While debating over funding the government, Congress allowed the extension of the Farm Bill to expire. That has Nebraska farmers in the midst of harvest keeping a close eye on Capitol Hill.
Heavy rains put harvest on its own temporary hold in places like Merrick County.
Farmer and Nebraska Soybean Board Chair Greg Greving says so far the soybeans and seed corn he's been bringing in have done well this year.
"The yields have been good, some of the fields are better than last year, and some of them are the same as last year, so we're hoping when we get in the commercial corn it'll be the same way," says Greving.
Nebraska Corn Board Chair Tim Scheer says the 10.2 million acres of corn Nebraska farmers planted is projected to yield more than they expected, something that's caused prices to drop.
"On the corn side we're starting to get into numbers that if people didn't have their crop marketed already, we're probably below break even on a lot of those operations," says Scheer.
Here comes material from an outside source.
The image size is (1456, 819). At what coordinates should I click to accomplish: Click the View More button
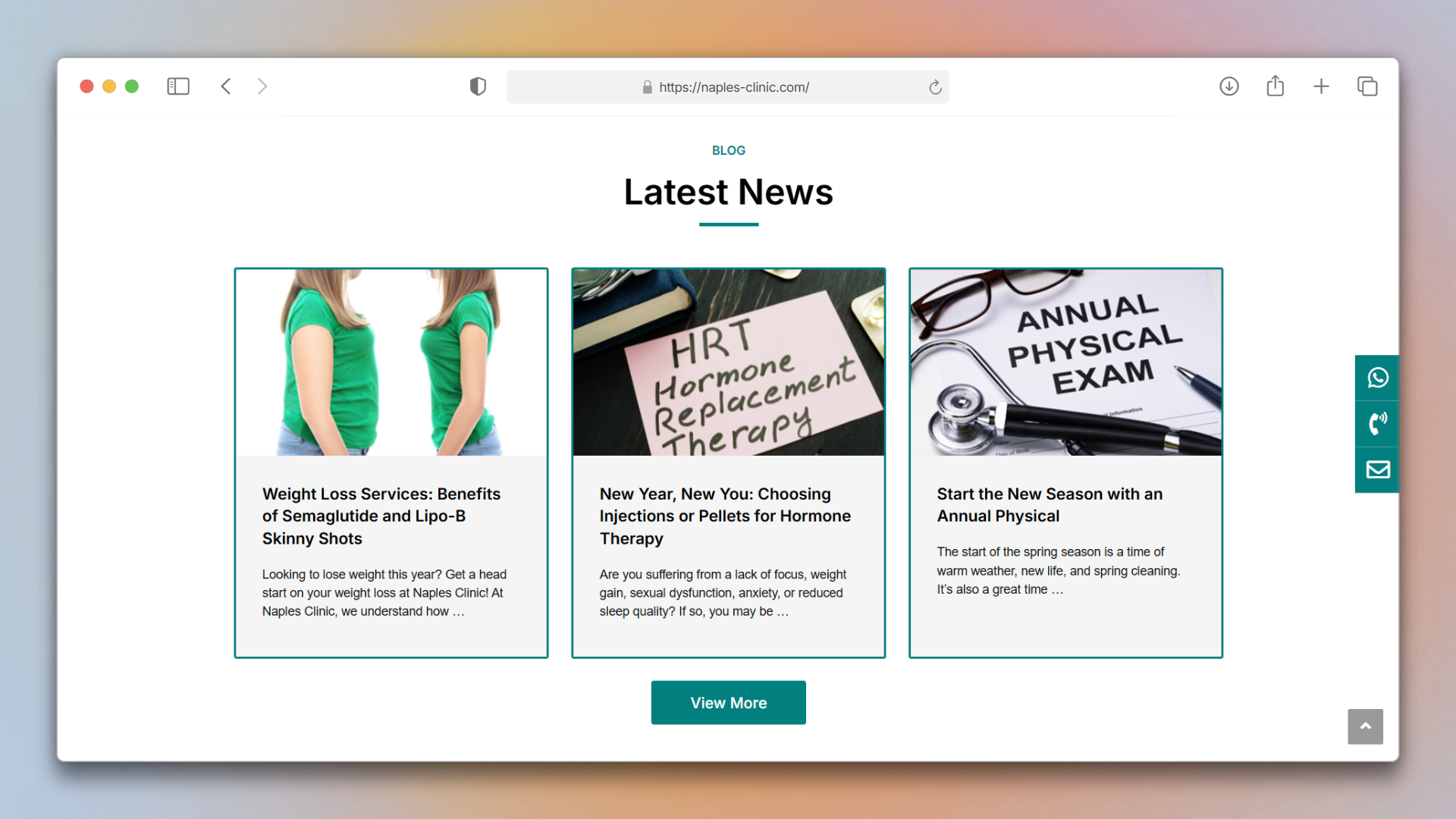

While the main priority for Nebraska farmers is gathering these crops, they're also keeping an eye on what's happening in Washington DC as the government shutdown has effected USDA operations, and Congress has allowed the Farm Bill to expire.
"It's a good thing we don't farm like the government because there would not be much food to eat," says Greving.
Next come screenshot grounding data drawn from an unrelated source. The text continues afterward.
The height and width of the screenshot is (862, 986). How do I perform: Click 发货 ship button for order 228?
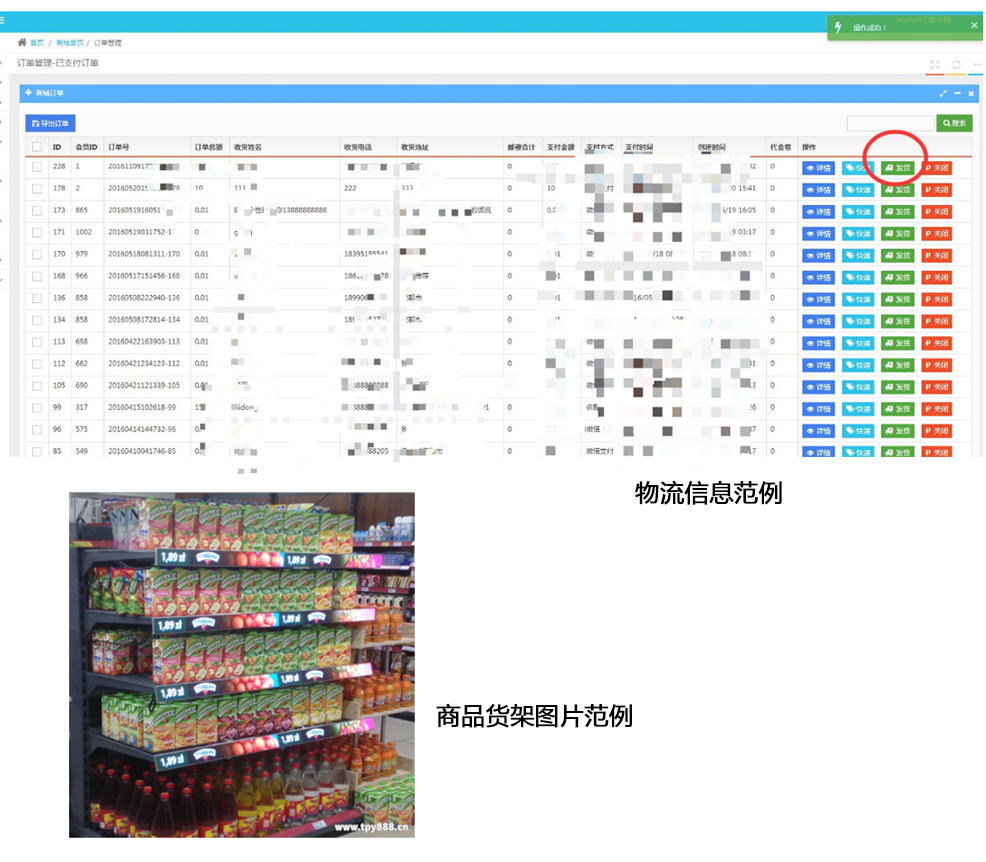tap(897, 168)
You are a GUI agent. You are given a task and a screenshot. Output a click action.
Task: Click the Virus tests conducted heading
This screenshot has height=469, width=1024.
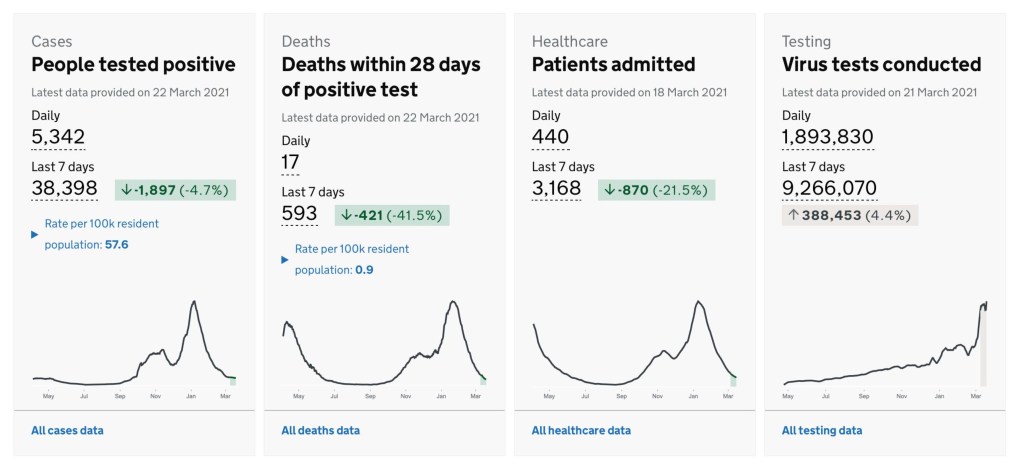[881, 65]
The Nebraska Farm Bureau says food safety and some grain inspectors are still working, even with the shutdown.
But no new or extended Farm Bill means some foreign marketing programs have ended.
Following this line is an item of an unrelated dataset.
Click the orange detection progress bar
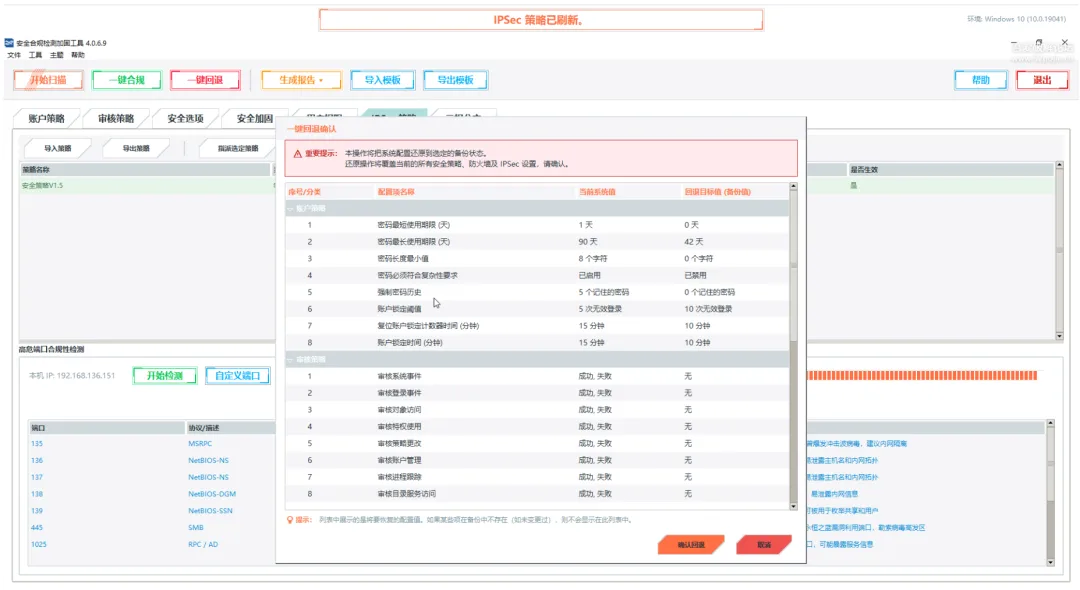click(922, 375)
"The question that I posed to somebody was where we're at on the Farm Bill and they said well, what difference does it make because there's no one to implement it," says Scheer. "Until we get all this other stuff out of the way the Farm Bill is going to be on hold."
Both farmers say they'll keep focusing on harvest while hoping Congress will start work in the Farm Bill, but that may not happen until 2014.